> _WRITTEN REQUEST_
Copy the entries word for word, starting at their first line and ending at the line that contains "dependencies is located", with both of those lines included.

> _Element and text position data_
__________________________________________________

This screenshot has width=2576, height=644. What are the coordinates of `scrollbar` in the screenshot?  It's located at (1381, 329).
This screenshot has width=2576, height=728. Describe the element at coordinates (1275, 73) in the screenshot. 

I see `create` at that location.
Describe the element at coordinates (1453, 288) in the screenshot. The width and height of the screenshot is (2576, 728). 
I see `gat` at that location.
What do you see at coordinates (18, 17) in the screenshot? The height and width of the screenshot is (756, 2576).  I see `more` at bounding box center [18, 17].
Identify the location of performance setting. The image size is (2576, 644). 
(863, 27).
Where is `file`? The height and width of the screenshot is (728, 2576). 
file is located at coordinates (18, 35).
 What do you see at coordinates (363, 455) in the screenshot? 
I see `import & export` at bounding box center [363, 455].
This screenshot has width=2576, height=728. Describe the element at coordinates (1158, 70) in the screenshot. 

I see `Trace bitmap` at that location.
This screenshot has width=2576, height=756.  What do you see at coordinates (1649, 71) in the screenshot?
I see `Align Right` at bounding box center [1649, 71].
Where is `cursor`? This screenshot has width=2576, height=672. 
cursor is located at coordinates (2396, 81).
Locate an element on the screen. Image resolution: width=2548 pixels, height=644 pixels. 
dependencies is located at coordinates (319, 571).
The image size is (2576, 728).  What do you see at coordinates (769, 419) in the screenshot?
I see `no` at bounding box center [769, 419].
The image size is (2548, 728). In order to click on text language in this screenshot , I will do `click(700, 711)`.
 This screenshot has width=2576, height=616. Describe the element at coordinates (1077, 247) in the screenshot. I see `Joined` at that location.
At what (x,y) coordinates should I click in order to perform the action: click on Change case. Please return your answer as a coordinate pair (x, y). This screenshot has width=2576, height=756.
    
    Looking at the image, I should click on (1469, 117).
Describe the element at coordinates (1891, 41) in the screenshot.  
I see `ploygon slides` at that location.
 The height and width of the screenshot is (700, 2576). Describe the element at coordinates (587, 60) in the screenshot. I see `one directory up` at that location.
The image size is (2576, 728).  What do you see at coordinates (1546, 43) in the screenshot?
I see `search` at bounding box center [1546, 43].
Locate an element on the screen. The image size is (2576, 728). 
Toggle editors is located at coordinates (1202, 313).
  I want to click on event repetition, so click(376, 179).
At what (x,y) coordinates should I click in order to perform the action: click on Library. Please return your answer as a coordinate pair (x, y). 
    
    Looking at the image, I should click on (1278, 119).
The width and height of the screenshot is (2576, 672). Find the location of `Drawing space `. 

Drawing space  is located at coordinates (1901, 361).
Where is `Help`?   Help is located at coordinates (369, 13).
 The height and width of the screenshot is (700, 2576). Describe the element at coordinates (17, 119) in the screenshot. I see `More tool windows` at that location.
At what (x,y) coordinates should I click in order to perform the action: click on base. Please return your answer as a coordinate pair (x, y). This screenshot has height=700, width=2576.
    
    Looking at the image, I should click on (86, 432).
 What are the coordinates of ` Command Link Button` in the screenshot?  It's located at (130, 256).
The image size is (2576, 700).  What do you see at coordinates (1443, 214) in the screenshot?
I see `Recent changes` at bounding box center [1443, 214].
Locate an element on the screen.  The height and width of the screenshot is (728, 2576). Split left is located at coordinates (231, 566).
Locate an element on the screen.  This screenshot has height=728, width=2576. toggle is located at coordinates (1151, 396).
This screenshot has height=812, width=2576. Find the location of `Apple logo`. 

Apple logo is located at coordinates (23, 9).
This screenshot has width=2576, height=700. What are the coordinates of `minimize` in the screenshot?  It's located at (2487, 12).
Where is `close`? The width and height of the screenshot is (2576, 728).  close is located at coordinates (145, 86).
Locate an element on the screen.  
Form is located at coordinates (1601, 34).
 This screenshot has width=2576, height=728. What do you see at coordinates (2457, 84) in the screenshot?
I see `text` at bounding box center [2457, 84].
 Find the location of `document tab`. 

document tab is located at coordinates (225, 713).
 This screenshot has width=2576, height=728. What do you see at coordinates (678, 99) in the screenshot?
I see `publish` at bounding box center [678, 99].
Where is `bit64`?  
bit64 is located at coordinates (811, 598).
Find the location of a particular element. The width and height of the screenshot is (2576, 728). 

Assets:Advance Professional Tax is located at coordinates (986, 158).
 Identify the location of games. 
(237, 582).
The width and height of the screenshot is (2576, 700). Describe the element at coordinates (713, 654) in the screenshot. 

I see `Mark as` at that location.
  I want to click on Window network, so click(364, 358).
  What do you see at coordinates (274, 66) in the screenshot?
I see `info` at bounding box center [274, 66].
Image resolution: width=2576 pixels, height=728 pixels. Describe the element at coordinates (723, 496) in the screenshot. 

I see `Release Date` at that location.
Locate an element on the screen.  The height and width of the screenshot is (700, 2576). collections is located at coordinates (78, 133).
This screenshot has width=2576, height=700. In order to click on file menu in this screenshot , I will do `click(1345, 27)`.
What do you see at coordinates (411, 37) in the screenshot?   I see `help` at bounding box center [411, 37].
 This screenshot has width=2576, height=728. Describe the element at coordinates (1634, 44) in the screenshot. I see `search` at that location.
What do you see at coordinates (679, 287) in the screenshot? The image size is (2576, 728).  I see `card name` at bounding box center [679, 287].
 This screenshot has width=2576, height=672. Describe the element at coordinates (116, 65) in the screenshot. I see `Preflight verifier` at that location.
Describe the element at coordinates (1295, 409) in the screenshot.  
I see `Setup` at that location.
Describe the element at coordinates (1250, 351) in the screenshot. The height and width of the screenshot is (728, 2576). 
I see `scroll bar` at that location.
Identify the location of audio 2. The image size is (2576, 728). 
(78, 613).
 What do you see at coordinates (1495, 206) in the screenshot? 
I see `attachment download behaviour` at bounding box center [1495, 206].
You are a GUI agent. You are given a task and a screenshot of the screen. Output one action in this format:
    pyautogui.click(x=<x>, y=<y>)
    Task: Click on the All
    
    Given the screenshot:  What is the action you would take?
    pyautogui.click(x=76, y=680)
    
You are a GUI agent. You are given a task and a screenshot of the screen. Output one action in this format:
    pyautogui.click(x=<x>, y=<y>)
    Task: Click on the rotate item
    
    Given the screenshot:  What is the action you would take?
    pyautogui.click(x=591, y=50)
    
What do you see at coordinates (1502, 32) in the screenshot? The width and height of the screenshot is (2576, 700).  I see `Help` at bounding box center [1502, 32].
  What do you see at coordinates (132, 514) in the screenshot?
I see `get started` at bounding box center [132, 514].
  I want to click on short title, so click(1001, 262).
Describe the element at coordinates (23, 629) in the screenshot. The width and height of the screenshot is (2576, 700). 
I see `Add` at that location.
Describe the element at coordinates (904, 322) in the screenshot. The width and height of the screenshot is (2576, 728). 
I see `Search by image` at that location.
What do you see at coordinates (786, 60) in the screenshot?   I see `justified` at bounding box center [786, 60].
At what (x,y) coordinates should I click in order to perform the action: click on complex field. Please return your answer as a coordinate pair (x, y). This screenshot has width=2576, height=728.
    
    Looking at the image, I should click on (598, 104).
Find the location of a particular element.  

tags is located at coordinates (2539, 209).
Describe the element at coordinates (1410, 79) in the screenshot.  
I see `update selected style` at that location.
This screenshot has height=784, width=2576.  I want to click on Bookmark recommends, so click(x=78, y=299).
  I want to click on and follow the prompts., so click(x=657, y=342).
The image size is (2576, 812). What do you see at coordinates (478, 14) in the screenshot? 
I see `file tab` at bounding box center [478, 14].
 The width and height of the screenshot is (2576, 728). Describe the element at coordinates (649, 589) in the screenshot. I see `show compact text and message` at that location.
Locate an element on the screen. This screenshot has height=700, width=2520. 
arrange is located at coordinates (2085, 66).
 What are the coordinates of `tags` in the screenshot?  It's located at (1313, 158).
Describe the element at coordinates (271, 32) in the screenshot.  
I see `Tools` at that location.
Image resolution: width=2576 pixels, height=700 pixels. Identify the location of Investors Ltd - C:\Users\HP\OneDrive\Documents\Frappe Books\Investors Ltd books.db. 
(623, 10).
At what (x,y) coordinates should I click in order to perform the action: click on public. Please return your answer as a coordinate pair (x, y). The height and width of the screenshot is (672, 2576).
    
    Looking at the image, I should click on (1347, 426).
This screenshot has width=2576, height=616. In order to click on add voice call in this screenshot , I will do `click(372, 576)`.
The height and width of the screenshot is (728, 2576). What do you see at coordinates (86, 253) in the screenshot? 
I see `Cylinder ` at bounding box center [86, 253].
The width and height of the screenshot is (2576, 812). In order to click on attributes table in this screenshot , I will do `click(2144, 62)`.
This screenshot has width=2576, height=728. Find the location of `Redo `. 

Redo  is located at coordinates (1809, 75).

__________________________________________________

> _SOLUTION BELOW_
This screenshot has width=2576, height=644. What are the coordinates of `scrollbar` in the screenshot?  It's located at (1381, 329).
This screenshot has width=2576, height=728. Describe the element at coordinates (1275, 73) in the screenshot. 

I see `create` at that location.
Describe the element at coordinates (1453, 288) in the screenshot. The width and height of the screenshot is (2576, 728). 
I see `gat` at that location.
What do you see at coordinates (18, 17) in the screenshot? The height and width of the screenshot is (756, 2576).  I see `more` at bounding box center [18, 17].
Identify the location of performance setting. The image size is (2576, 644). 
(863, 27).
Where is `file`? The height and width of the screenshot is (728, 2576). 
file is located at coordinates (18, 35).
 What do you see at coordinates (363, 455) in the screenshot? 
I see `import & export` at bounding box center [363, 455].
This screenshot has width=2576, height=728. Describe the element at coordinates (1158, 70) in the screenshot. 

I see `Trace bitmap` at that location.
This screenshot has width=2576, height=756.  What do you see at coordinates (1649, 71) in the screenshot?
I see `Align Right` at bounding box center [1649, 71].
Where is `cursor`? This screenshot has width=2576, height=672. 
cursor is located at coordinates (2396, 81).
Locate an element on the screen. Image resolution: width=2548 pixels, height=644 pixels. 
dependencies is located at coordinates (319, 571).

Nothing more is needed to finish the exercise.